Dissertation Title: Data-Driven Self-Adaptive Product Quality Prediction under Multi-Level Variations for Intelligent Manufacturing

Date: 2025/05/27 - 2025/05/27

Dissertation Title: Data-Driven Self-Adaptive Product Quality Prediction under Multi-Level Variations for Intelligent Manufacturing

Speaker: Tianyu Wang, Ph.D. candidate at UM-SJTU Joint Institute

Time: 4:00 PM, Tuesday, May 27, 2025 (Beijing Time)

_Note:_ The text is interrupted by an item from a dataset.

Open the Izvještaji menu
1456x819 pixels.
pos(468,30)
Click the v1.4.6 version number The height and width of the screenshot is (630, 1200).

Location: Room 503, Longbin Building

Abstract

Over the past decades, industries worldwide have embraced the opportunities of the Fourth Industrial Revolution (Industry 4.0) as well as the transformative initiatives such as 8220New Generation Artificial Intelligence8220. These frameworks have paved the way for intelligent manufacturing, which integrates big data, Artificial Intelligence (AI) and Cyber-Physical System (CPS) to bridge the physical and digital environments. A core component of CPS, Digital Twin (DT), provides real-time simulations and optimization for the modern manufacturing systems and processes, facilitating smart decision-making and high-quality production. While DT entails numerous decision tasks such as process monitoring and fault diagnosis in the practical applications, the prominent task of product quality prediction (and optimization) is considered in this dissertation since it directly affects the economic efficacy and production capacity of modern factories. Despite the significant research progress of this task in discrete manufacturing, its potential in process manufacturing, involving critical industries such as pharmaceuticals, food and renewable energy, is increasingly explored in an earlier stage. The inherent variability of process manufacturing, driven by diverse factors such as raw material fluctuations, operational changes, environmental disturbances, sensor and machine degradation, and market dynamics, poses significant challenges for maintaining stable performances on the entire factory and over a long time period. Addressing these challenges requires self-adaptive data-driven predictive models capable of automatically adapting to dynamic conditions in production. To this end, this dissertation decomposes the manufacturing variability into three logical levels (from bottom to top: product level, production line level, and plant level) and proposes systematic methods to tackle the key research issue of each level.

Biography

Tianyu Wang is a Zhiyuan Honorary PhD student at the University of Michigan-Shanghai Jiao Tong University Joint Institute. He received the Bachelor degree from the same institute in 2016. His current research focuses on self-adaptive product quality prediction and optimization towards variations in smart manufacturing systems and processes.